I'm neither a hiker. nor backpacker. I came to this story byway of searching for someone.
This tale brought out much in the way of emotion in me. I feel better off for reading it. Scott is a hero. A man any person would do well to try and be like. Kenny, is a hero. Heroes too, can be haunted.
He battled and fought as hard as he possibly could to win over his demons.
Scott, Kenny, Silent Running and many of the others featured in this writing, are the true spirit and heart of what humanity is meant to be. I wish them all happiness and success in all they seek to achieve.

Otto
Aug 15, 2011

I read this every year (paper copy I tore from a Drs office mag and now have stuffed in desk drawer) and enjoy the story and mood every time.

N. Taylor
Oct 19, 2010

Shame on you, Mr. Friedman, for portraying this very decent man with such wanton speculation. If you are going to remain in the first person thoughout, how about letting Scott take the writing duties? Your willingness to distort and inflate what few facts you received probably in a phone interview illustrates your self-serving desire for a National Magazine Award without regard to how your subject will be wrongly perceived by readers. I had the fortune of meeting Scott during a 2008 PCT thruhike, and if I may set the record straight, he was easily one of the most genuine, humble, intelligent and considerate people I met that summer. Sure, everyone has their personal demons to exorcise, and people exorcise them each in different ways, but my issue is with Scott coming off as being only damaged goods rather than the world-class athlete (and exceptional person) that he is. It is painfully obvious the author did not meet him while on a PCT thruhike.

D. Saufley
Oct 12, 2010

The man Scott Williamson defies all of the odds to complete a hike of over 5,200 miles on the Pacific Crest, becoming the first ever to yo-yo the trail (Mex-Can-Mex), and all you write is about are his extremely personal and painful memories. Why? There is so much more to this story. Like, how about reward and recognition of one of the greatest athletic accomplishments in the hiking world, then or now? Somehow you chose to skip mentioning the strength, training, discipline, techniques, or fortitude required to do a PCT yo-yo. In doing this, not only did you do Scott a great disservice by putting his personal motivations under the microscope and using his friends suicide to make your article interesting, you did a disservice to hikers who would like to learn from what he accomplished.

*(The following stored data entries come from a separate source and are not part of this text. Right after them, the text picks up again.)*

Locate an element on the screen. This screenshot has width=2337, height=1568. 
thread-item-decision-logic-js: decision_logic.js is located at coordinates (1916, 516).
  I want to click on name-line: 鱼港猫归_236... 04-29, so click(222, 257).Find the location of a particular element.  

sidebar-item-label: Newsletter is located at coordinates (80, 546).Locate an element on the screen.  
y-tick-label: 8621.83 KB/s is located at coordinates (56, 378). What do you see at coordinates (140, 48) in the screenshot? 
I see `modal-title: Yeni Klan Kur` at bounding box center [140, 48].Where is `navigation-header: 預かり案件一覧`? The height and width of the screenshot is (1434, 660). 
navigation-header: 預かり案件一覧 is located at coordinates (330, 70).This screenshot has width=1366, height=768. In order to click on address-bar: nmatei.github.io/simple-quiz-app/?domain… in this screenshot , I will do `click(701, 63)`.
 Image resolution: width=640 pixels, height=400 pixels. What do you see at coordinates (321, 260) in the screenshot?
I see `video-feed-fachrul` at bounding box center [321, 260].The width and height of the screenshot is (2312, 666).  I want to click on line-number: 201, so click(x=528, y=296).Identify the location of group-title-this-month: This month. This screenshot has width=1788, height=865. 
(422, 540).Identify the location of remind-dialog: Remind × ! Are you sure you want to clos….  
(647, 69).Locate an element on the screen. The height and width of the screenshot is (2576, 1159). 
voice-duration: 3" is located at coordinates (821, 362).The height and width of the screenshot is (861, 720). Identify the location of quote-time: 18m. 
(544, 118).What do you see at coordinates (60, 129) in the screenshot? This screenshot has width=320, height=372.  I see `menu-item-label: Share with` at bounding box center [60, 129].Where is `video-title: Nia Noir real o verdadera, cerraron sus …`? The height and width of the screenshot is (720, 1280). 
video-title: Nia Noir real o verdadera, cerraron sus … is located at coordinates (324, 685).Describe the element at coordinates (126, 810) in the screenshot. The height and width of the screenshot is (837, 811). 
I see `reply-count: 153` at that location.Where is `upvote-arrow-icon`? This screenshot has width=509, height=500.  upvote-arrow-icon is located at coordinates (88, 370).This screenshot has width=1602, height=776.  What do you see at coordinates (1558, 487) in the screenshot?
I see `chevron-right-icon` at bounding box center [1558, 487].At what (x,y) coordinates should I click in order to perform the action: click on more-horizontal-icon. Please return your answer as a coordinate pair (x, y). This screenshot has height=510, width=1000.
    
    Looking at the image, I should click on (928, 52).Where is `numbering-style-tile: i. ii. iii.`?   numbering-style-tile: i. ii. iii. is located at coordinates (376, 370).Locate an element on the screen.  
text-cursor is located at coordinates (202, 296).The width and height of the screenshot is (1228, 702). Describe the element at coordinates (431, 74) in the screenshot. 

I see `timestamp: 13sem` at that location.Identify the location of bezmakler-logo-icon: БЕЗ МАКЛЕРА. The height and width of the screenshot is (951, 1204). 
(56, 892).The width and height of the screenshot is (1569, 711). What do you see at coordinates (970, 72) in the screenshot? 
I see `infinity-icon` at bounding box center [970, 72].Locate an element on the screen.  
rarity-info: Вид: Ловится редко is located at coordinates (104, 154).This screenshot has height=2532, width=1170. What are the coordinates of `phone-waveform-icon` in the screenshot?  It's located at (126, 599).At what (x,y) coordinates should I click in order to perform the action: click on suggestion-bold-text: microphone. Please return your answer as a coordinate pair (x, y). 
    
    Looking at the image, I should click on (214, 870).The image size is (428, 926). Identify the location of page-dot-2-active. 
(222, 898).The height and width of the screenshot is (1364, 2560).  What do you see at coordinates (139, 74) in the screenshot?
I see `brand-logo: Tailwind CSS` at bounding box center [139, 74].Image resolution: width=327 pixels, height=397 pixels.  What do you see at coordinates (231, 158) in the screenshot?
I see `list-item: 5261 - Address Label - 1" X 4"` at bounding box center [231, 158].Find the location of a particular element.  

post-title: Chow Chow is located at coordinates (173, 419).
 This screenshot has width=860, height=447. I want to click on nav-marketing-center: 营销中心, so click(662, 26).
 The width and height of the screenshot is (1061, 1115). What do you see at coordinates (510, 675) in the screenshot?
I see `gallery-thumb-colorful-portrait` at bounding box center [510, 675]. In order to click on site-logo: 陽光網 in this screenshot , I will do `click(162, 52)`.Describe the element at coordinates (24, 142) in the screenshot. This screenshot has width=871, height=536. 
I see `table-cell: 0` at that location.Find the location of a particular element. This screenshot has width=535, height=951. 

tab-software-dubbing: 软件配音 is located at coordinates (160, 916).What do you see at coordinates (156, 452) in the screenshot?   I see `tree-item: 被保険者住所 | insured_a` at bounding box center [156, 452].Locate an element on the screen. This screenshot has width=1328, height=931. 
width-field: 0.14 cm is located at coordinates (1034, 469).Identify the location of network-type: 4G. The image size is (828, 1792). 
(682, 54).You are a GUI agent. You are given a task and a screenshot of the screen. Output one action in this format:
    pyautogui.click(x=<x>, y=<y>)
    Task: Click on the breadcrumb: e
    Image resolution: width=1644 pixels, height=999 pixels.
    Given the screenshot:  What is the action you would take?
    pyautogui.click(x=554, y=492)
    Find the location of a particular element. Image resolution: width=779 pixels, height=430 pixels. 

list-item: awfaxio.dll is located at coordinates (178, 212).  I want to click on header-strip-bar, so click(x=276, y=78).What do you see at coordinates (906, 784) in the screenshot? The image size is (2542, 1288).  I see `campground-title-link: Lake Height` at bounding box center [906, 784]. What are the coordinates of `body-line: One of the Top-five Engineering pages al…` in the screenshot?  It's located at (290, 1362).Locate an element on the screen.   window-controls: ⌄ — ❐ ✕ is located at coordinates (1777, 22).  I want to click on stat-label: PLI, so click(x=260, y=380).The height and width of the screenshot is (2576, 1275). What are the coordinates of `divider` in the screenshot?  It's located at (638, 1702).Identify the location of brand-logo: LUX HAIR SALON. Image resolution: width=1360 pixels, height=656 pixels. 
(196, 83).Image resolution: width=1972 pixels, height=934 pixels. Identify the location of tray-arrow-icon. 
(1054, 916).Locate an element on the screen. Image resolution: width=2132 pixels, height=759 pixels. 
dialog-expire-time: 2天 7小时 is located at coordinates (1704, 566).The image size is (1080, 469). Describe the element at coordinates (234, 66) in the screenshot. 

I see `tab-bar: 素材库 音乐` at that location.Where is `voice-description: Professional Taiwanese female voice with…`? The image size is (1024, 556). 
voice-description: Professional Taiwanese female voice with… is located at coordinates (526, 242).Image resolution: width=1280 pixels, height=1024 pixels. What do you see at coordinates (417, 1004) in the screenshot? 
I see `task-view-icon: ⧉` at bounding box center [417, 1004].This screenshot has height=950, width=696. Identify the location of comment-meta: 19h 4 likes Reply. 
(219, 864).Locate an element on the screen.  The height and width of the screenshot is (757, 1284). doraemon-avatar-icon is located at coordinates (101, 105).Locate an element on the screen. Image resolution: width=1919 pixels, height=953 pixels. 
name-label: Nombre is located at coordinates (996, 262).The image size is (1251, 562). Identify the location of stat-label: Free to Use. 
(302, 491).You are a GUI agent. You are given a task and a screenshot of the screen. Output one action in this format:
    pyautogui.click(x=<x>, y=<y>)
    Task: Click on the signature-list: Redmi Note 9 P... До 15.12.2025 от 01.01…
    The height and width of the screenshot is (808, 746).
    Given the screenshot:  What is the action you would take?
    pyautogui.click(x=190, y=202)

I thought this was Backpacker, not "Days of Our Lives." Perhaps the author should be writing Hollywood screen plays.

sj
Oct 07, 2010

this is my all-time favorite backpacker article. hands-down.

Tricia
Oct 06, 2010

I like how it meanders mimicing the trail and how it jumps around, mirroring one's memories. Absolutely beautiful!

Micah
Oct 06, 2010

That story was written like you must have hiked the PCT. It's driven, forceful, not sure if it will open up, finally, into a new landscape of revelation, or even if it will end. It teeters when it slows down, but this story hardly ever does that.
One driving sentence after another, stride after stride.

K. Brown
Nov 18, 2008

This story was interesting. Overall I liked it, but it jumped around alot and it took a while to get used to it. It is deep and I did learn something from the story so I definently appreciated it.

diane
Aug 20, 2008

I had to get up and stop reading for a 5 minute break three times in reading this article, because of being on the edge of tears. When you've lost someone, the author is right, it distills down to being about the now, and sometimes remembering about then, and how they are always with you, joy and pain co-exist, side by side, in this life on earth.